The Husband must learn to remain husband and wife must learn to remain wife. (this is rather a very important one in a generation of equality of gender, egoism, feminism and globalization at the expense of morality and upheld cultures. A time where women are so into proving they can do better at men's jobs rather than doing the things women were created specifically to do. Thereby, losing their uniqueness. Have you even thought of the neck asking to take the role of the Head and vice versa. But for one second, think of this also - the head never contradicts the neck when its time to move. Seems to me head will be fine if it's remains head and in sync with the neck and of course, that goes for the neck. In sync, there is always a functional body dynasty.

                         

Fact 3: Avoid neutral poles

Funny how only the human can't properly section good and bad, healthy and unhealthy, white and black, right and wrong.
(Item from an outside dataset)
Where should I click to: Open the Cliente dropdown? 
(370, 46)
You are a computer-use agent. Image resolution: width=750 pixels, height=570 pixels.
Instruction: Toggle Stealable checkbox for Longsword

Of course, these have evolved since human are the most undisciplined of the animal kingdom. In relationships, these neutral poles are the simile unharming... Like keeping any form of relationship your partner is not fully aware of or with former partner still having interest in you or just forgetting to say thank you or sorry at the moment when it counts the most. Of course, it's a long list goes on into neglecting important things that your partner regard has important; birthday, anniversary, dinner hangout and so on. Basically, those unharming and not deliberate things looking neutral to either partner. Neutral poles are the quickest to introduce distrust in relationships; from experts, we know that relationship where trust is, question is like flying with one wing.

Fact 4: Learn and listen

These are vital component that must be cultivated and never neglected. The danger is that they sound simple but they are actually the hardest.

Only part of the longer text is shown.